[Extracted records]
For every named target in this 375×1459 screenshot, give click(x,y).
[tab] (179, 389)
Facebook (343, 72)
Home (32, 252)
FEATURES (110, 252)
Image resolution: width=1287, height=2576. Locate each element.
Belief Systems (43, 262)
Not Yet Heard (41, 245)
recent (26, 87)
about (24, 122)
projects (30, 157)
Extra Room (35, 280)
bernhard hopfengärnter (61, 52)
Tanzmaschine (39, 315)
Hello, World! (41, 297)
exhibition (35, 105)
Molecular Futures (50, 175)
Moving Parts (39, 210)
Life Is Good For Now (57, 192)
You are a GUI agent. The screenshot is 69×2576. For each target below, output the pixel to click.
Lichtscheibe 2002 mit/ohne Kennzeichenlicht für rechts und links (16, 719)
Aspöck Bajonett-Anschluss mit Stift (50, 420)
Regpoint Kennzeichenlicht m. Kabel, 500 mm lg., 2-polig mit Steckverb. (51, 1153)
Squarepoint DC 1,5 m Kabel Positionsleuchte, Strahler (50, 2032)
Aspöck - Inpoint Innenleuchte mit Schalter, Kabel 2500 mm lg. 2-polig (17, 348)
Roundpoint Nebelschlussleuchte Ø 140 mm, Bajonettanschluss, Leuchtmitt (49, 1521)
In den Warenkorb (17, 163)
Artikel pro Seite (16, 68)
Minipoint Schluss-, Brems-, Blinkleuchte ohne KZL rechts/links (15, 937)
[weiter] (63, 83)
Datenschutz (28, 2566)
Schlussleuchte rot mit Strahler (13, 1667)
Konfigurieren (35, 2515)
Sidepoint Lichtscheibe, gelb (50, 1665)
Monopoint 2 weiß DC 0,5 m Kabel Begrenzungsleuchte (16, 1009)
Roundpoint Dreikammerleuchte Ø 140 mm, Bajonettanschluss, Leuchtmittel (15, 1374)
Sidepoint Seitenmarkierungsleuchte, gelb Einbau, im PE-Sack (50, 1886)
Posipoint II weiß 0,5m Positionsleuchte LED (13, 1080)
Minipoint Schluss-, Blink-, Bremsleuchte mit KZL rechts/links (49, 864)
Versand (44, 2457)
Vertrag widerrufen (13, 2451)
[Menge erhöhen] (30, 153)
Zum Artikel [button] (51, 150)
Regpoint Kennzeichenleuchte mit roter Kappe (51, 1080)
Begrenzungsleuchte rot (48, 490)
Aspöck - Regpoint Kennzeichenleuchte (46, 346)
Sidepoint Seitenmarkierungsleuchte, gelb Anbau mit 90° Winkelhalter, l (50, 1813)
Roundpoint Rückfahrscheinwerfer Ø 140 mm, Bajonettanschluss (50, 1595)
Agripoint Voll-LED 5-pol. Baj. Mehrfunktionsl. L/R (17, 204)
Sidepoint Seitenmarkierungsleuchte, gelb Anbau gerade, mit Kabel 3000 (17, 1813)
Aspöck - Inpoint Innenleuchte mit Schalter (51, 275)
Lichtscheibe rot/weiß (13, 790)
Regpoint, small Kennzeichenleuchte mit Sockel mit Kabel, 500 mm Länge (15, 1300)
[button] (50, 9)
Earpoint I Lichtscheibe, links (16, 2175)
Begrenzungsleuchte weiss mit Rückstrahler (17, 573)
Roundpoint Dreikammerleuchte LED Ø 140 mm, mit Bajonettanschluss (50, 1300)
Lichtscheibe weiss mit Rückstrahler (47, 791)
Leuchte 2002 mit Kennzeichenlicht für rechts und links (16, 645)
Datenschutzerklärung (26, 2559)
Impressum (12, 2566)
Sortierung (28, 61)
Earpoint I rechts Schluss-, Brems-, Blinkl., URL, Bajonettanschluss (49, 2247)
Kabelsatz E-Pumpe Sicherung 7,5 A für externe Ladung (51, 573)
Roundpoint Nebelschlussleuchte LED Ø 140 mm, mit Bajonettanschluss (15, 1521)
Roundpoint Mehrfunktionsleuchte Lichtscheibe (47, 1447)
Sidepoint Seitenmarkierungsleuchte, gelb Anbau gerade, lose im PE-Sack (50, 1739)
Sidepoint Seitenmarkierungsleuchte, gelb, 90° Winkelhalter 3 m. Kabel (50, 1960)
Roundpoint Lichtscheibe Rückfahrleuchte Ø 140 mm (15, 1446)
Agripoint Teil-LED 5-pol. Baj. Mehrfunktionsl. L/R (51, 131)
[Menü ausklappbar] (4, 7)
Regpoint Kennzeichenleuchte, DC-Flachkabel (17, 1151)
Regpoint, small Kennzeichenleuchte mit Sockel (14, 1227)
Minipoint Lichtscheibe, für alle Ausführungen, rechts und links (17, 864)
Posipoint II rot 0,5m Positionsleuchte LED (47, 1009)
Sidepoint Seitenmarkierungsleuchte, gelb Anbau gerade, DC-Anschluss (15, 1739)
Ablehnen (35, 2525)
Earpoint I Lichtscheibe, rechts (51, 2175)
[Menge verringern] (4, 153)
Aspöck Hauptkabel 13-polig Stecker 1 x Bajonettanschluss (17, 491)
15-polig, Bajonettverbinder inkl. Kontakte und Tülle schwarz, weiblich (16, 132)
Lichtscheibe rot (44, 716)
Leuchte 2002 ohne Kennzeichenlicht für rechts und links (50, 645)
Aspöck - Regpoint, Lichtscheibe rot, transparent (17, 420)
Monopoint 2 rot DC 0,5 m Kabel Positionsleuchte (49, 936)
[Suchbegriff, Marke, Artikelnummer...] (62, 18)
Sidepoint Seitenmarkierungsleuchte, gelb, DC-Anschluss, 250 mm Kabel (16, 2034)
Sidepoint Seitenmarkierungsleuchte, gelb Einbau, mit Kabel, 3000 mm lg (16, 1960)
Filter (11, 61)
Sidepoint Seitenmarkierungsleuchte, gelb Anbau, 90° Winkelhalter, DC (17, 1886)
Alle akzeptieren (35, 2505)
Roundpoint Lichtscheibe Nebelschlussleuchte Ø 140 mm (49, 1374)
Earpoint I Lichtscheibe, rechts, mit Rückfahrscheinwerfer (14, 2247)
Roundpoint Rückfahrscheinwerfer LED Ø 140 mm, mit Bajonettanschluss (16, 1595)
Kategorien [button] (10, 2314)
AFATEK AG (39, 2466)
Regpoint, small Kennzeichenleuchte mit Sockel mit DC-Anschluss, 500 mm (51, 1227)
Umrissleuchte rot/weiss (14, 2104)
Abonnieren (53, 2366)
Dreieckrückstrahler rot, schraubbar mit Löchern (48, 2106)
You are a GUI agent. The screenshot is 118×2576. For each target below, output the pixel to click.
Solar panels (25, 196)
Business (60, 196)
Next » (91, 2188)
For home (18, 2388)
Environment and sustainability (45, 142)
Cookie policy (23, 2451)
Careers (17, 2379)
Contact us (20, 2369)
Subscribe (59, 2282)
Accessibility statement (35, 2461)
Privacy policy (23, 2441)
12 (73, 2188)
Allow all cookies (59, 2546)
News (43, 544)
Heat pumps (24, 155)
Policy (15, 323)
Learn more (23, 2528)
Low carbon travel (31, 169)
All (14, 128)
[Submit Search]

* TASK BRIEF *
Could you transcribe the entries above word for word, from the line with "Roundpoint Dreikammerleuchte LED" down to the line with "Roundpoint Lichtscheibe Rückfahrleuchte", keeping both?

* RESULT OF THIS TASK *
Roundpoint Dreikammerleuchte LED Ø 140 mm, mit Bajonettanschluss (50, 1300)
Lichtscheibe weiss mit Rückstrahler (47, 791)
Leuchte 2002 mit Kennzeichenlicht für rechts und links (16, 645)
Datenschutzerklärung (26, 2559)
Impressum (12, 2566)
Sortierung (28, 61)
Earpoint I rechts Schluss-, Brems-, Blinkl., URL, Bajonettanschluss (49, 2247)
Kabelsatz E-Pumpe Sicherung 7,5 A für externe Ladung (51, 573)
Roundpoint Nebelschlussleuchte LED Ø 140 mm, mit Bajonettanschluss (15, 1521)
Roundpoint Mehrfunktionsleuchte Lichtscheibe (47, 1447)
Sidepoint Seitenmarkierungsleuchte, gelb Anbau gerade, lose im PE-Sack (50, 1739)
Sidepoint Seitenmarkierungsleuchte, gelb, 90° Winkelhalter 3 m. Kabel (50, 1960)
Roundpoint Lichtscheibe Rückfahrleuchte Ø 140 mm (15, 1446)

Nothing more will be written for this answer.